Kategori : ENERGY AGENDA NEWS, NUCLEAR ENERGY NEWS - Tarih : 12 November 2013
Hemen her gün o kadar ıvır zıvır konuları gündem maddesi haline getiriyoruz ki, asıl önemli sorunlar arada unutulup gidiyor. Çok daha vahimi, hayati derecede önemli konularda, üniversitelerimiz ve bilim insanlarımız, hep sessiz kalmayı yeğliyor. Oysa en çok onların konuşması gerekiyor. Örneğin tüm dünyada olduğu gibi, ülkemizin de en önemli sorunlarından birisi enerji. Cari açığımızın giderek artmasının nedeni de o. İhracatımızın neredeyse yarısı enerjiye gidiyor. İşte böylesi bir ortamda Fırat Üniversitesi öğretim üyesi Y. Doç. Dr. M. Cihat Tuna, susma yerine, bu konudaki birikimini kamuoyu ile paylaşmayı tercih etti. Darısı diğer hocalarımızın başına…
Nükleer santraller
Türkiye’nin kurulu elektrik enerjisi gücü, son 10 yılda, iki kattan fazla bir artışla, 28 bin megavattan 58 bin megavata ulaştı. Ama hızla büyümeye devam eden ekonomi ve nüfusla birlikte enerji ihtiyacımız da her geçen gün artıyor. Peki 2023’e yönelik 500 milyar dolarlık ihracat hedefine paralel olarak enerji kaynaklarımız da, aynı oranda büyüyor mu? Örneğin üzerinde fırtınalar kopan nükleer santraller, bu enerji açığımızı giderecek mi? Çok daha önemlisi, kendi öz kaynaklar yerine doğalgaza olan bağımlılığımız daha da artacak mı? Yapılan projeksiyon çalışmalarına göre, 2023 yılında en az 150 bin megavat kurulu güce sahip olmalıyız. Yani ilave 100 bin megavat yatırım yapılması gerekiyor… Ve işte söz, akademik hayatını bu konuya adayan Dr. Cihat Tuna’da: “Son dönemde Sinop ve Mersin’de yaklaşık 10 bin megavat gücünde iki enerji santrali için anlaşmalar yapıldı ve tartışmalar hızlandı.
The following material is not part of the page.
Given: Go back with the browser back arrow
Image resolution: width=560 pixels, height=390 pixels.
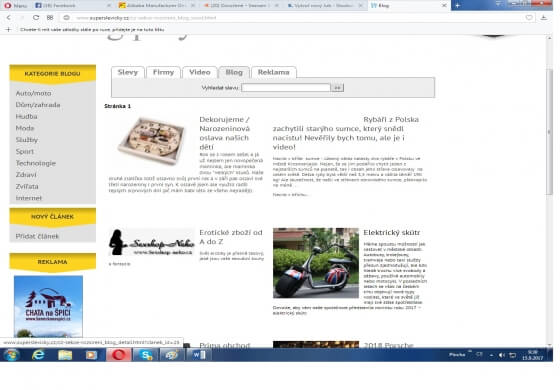Looking at the screenshot, I should coord(9,17).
Genel olarak tartışmaların ekseni çevresel sebeplerden dolayı santrallerin yapılıp yapılmaması durumu. Santralin yapılıp yapılmaması ayrı bir tartışma konusu. Ancak ihtiyacımıza cevap verip vermediği hiç gündeme getirilmiyor. Bu güçte santraller kesinlikle ihtiyacımızı karşılayamaz. Bu santrallerin 2023 yılında üretimde olduğu kabul edilse bile güçleri, toplam kurulu gücümüzün on beşte birini teşkil edecek. Tabiri caizse devede kulak kalacaklar. Dolayısı ile detay bir konuyu tartışıp boşa zaman harcamaktayız.” Peki 10 nükleer santralden söz ediliyordu, onlar ne oldu? O konuda şu an için hiçbir gelişme yokmuş!
Yenilenebilir enerji
“Özellikle hidroelektrik ve rüzgar enerjisine dayalı santrallerin özel şirketlerce yapılabilmesinin önü açıldıktan sonra, gerek yerli gerekse yabancı yatırımcılar, bu sahaya çok ciddi bir ilgi gösterdi. Toplamda 25 bin megavat hidroelektrik ve yaklaşık 10 bin MW rüzgar santrali lisansı verildi. Bu rakamlar gerçekten çok büyük ve anlamlı. Ancak bu başvurular alınırken ilgili kurumlarca bir planlama yapılmayıp, tasarruf özel firmalara bırakılınca, maalesef birçok bölgemizde halk ile enerji yatırımcısı karşı karşıya geldi. Birçok proje açılan davalar sonucu durduruldu, kimi yatırımcı yatırımdan vazgeçti ve yıllar süren prosedür aşamaları yatırımcıyı adeta yıldırdı. Yapımı yıllardır tartışılan nükleer santrallerin, yaklaşık beş katı güçte hazır yenilenebilir enerji lisansımız var. Ama bu projeleri, hayata geçirme noktasında birçok sıkıntı mevcut. Şu ana kadar 6000 megavat hidroelektrik, 2500 megavat rüzgar santrali devreye alabilmişiz… Bizim ihtiyacımızı gerçekten karşılayacak kapasitede olan işte bu yenilenebilir ve öz enerji kaynaklarımızdır. Konuya bu noktadan bakmak daha sağlıklı olacaktır.
Türkiye’nin ihtiyacı?..
Yenilenebilir enerji kaynaklarından su ve rüzgar, zamana ve iklimsel değişimlere bağlı olarak sizi yolda bırakabilir. Dolayısıyla bu kaynaklardan üretilen enerjinin hiçbir garantisi yok. Rüzgar esmez, yağmur da yağmazsa ne olacak? Özellikle de barajsız HES ve rüzgar santrallerinde güvenilir üretim miktarı çok kısıtlı. Peki bu durumda ne yapılmalı. İşte Cihat Hoca’nın bu konudaki önerisi: “HES’lerde üretilen enerji, elektrik formunda depolanamıyor. Ancak pompaj depolamalı hidroelektrik santraller vasıtasıyla su formunda depolanabilmektedir.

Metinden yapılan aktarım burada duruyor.